Motorists caught failing to give way when changing lanes in 2020.
Motorists need to remember that the same rules apply when changing lanes through an intersection as they do with other lane changes.
“A driver must give sufficient warning of their intention to change lanes by using their indicators.”
If you’re caught changing lanes without indicating or giving sufficient warning, you could receive a $345 fine, plus a $92 Victims of Crime Levy and two demerit points.
When changing lanes, make sure you give way to traffic in the lane you want to enter. Failure to give way could result in a $363 fine, $92 Victims of Crime Levy and three demerit points.
2. Changing lanes while negotiating a roundabout
Just the thought of negotiating roundabouts, like those found at Britannia and Blackwood, is enough to give some people the sweats. Many drivers even plan their route to avoid those two daunting intersections.
On top of that, imagine having to change lanes – it’s probably enough to send some drivers around the twist. However it’s not illegal to switch lanes while driving around a roundabout, and sometimes necessary. In the example below, motorists wanting travelling from Flagstaff Rd to Black Rd in Flagstaff Hill need to change from the middle lane to the outside lane before exiting the roundabout.
The same rules apply when switching lanes on a roundabout as they do with other lane changes. You need to indicate your intentions and give way to traffic already in the lane.
In the scenario below, drivers need to indicate that they’re changing lanes early enough that motorists entering the roundabout from other approaches are aware of their movements.
However, it’s important to remember that according to the Australian Road Rules, a driver entering a roundabout from a multi-lane road must exit the roundabout in accordance with any marked arrows in the lane they enter from.
This usually means you can only turn left or continue straight from the left lane; or continue straight, turn right, or conduct a U-turn from the right lane, unless the marked arrows indicate otherwise.

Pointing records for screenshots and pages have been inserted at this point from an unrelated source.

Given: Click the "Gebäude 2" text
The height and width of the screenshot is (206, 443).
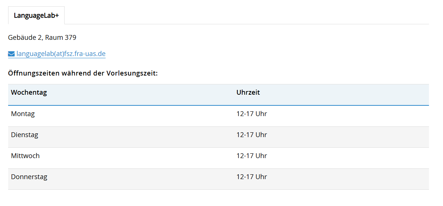Looking at the screenshot, I should point(25,37).
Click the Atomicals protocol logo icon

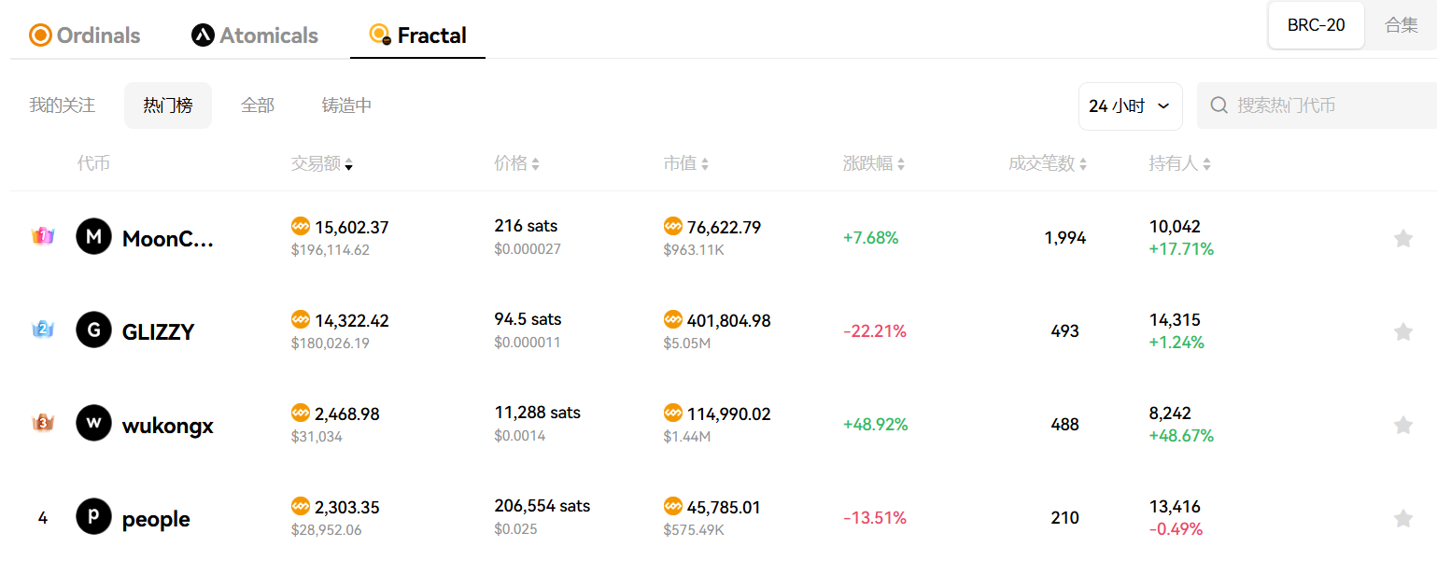click(x=203, y=35)
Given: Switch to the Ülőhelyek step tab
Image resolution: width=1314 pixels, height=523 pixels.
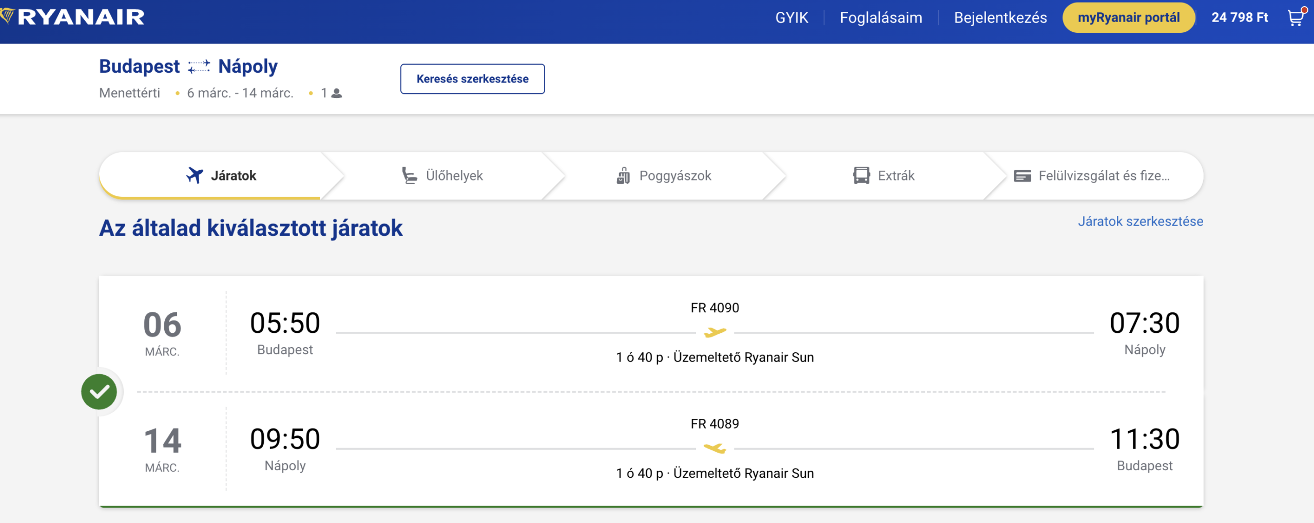Looking at the screenshot, I should tap(442, 175).
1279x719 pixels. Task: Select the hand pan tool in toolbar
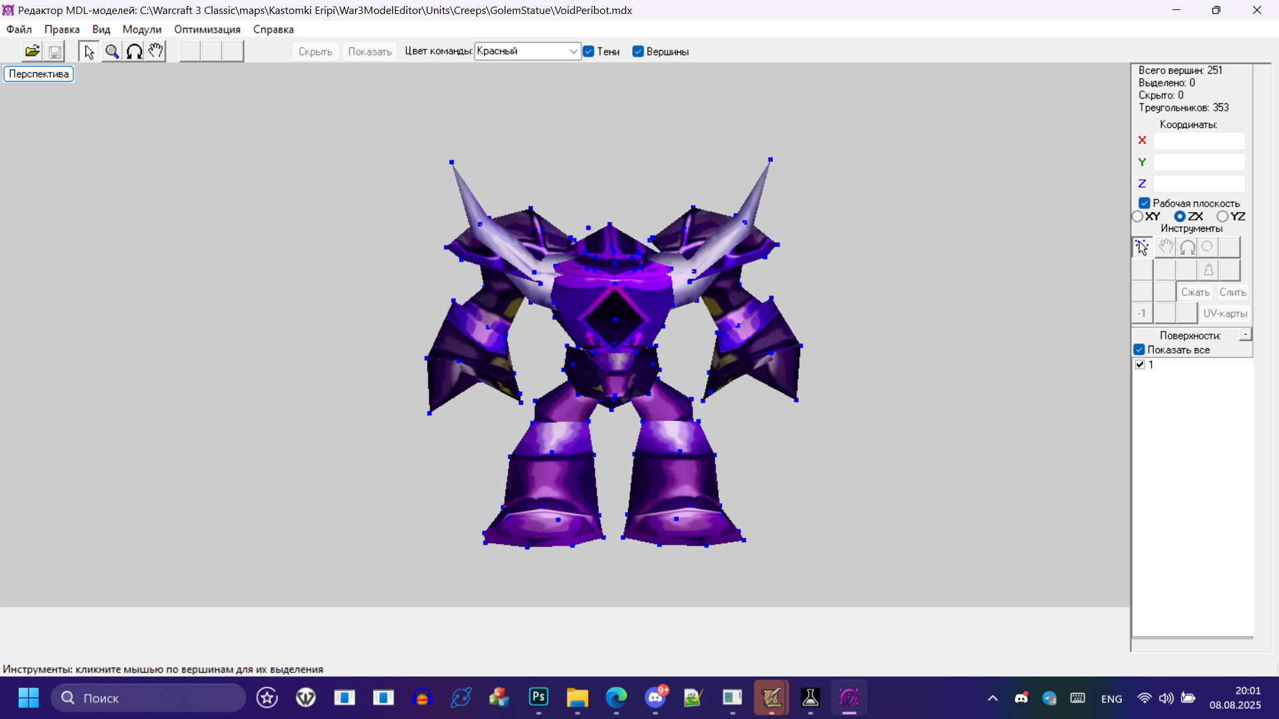click(x=156, y=51)
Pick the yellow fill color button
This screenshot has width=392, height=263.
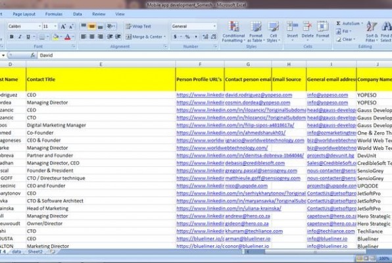[x=55, y=37]
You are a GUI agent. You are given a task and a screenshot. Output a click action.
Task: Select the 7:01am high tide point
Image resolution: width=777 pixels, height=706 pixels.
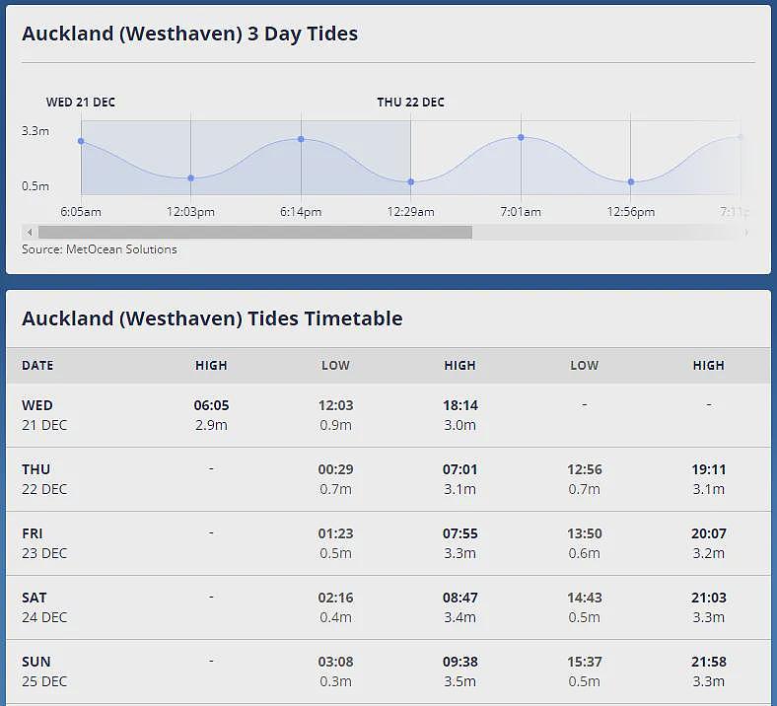click(x=521, y=137)
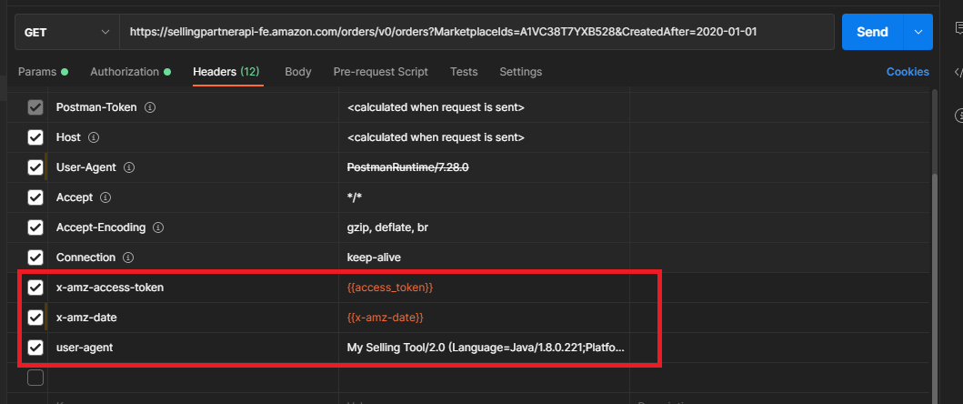Click info icon next to Accept

(105, 197)
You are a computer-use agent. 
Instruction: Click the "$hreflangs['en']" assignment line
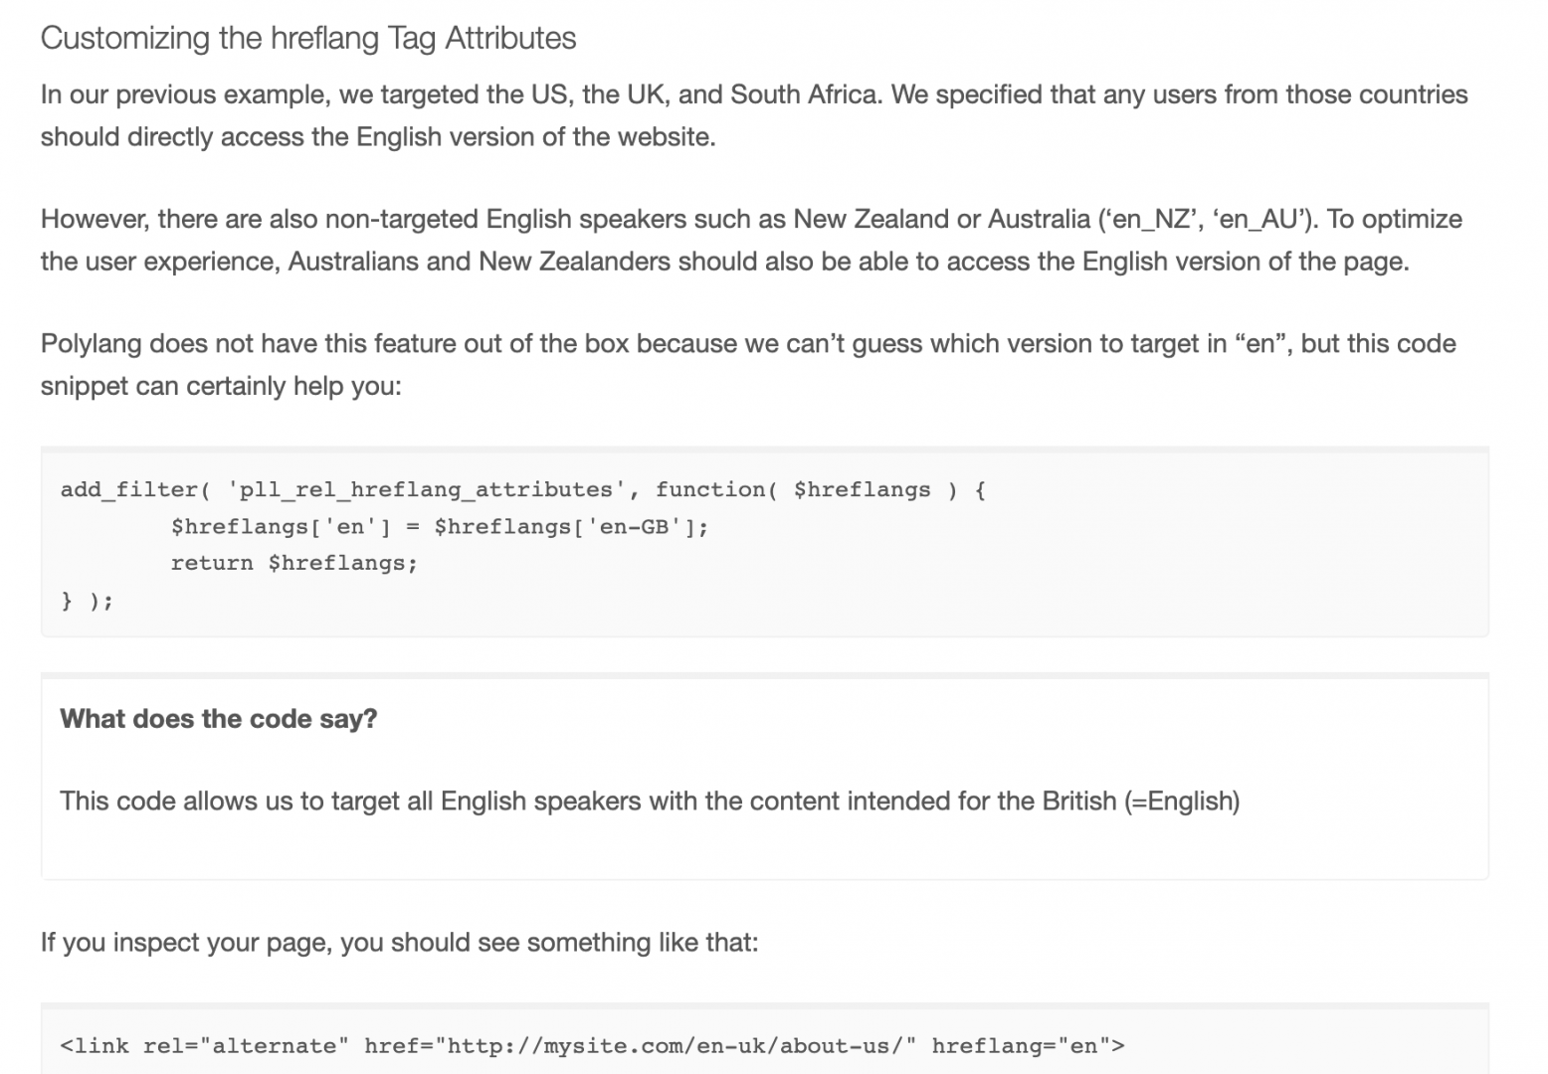click(x=440, y=527)
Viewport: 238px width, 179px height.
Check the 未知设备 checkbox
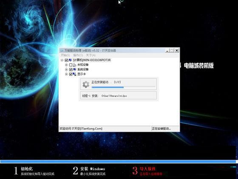[71, 65]
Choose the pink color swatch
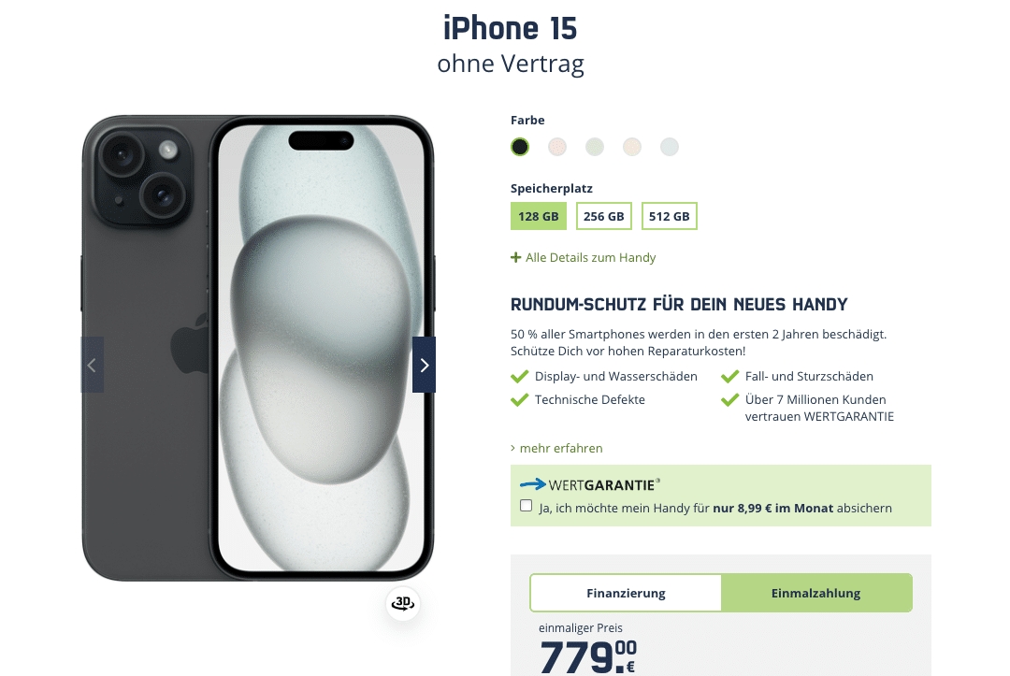This screenshot has height=676, width=1010. [x=557, y=147]
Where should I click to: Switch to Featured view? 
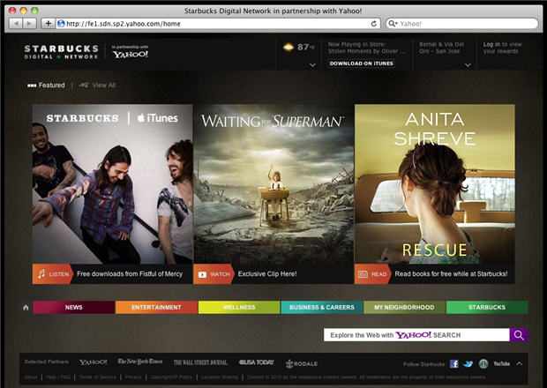click(x=46, y=86)
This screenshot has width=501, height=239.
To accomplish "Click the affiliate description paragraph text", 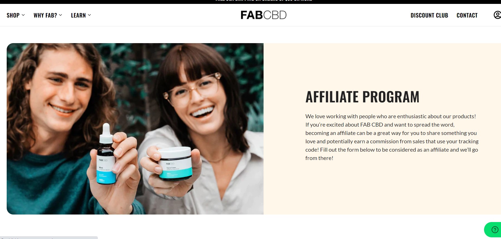I will (392, 137).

Break this law and you could face a $396 fine, $92 Victims of Crime Levy and three demerit points.
3. Driving into the left lane of a multi-lane road when making a right-hand turn at traffic lights
It’s a common misconception that when turning right at traffic lights, you must drive into the right lane of a multi-lane road. In fact, you can legally enter either the right or left lane at some intersections.
There are some instances when you’re required to turn into a specific lane. If there are two or more lanes of traffic turning right, then you usually can’t change lanes while turning.
Instead, you must follow the turn lines, wait until you’ve made the turn and then follow the usual procedure to change lanes.
If the road is marked with turn lines to show the path to take when turning, you need to follow them. You shouldn’t cross turn line markings when making a turn.
Failing to turn as indicated by a turn line could result in a $352 fine, $92 Victims of Crime Levy, and two demerit points.
When making the right turn, you should also be aware of vehicles turning left from a slip lane that are looking for a break in traffic.
While they are required to give way to you, if they think you’re driving into the right lane, they may try to enter the road. Also remember that when turning right, you are required to give way to any vehicle not in a slip lane and turning left at the intersection.
Changing lanes safely
- Watch the flow of traffic for a safe gap and look for any hazards ahead that may cause traffic to slow or stop.
- Indicate long enough to show all road users that you’re planning to change lanes, and give way to all vehicles already in the lane you intend to change into.
- Check your mirrors and blind spot to ensure there’s enough room to safely make the lane change. Remember, some external mirrors make vehicles look much further away than they really are, so always check the internal rear vision mirror as well to get the true location of other vehicles before moving.
- Move smoothly into the lane at a safe speed.
- Don’t change lanes across a continuous (unbroken) dividing line.
*All fines and demerit points were correct at time of publishing.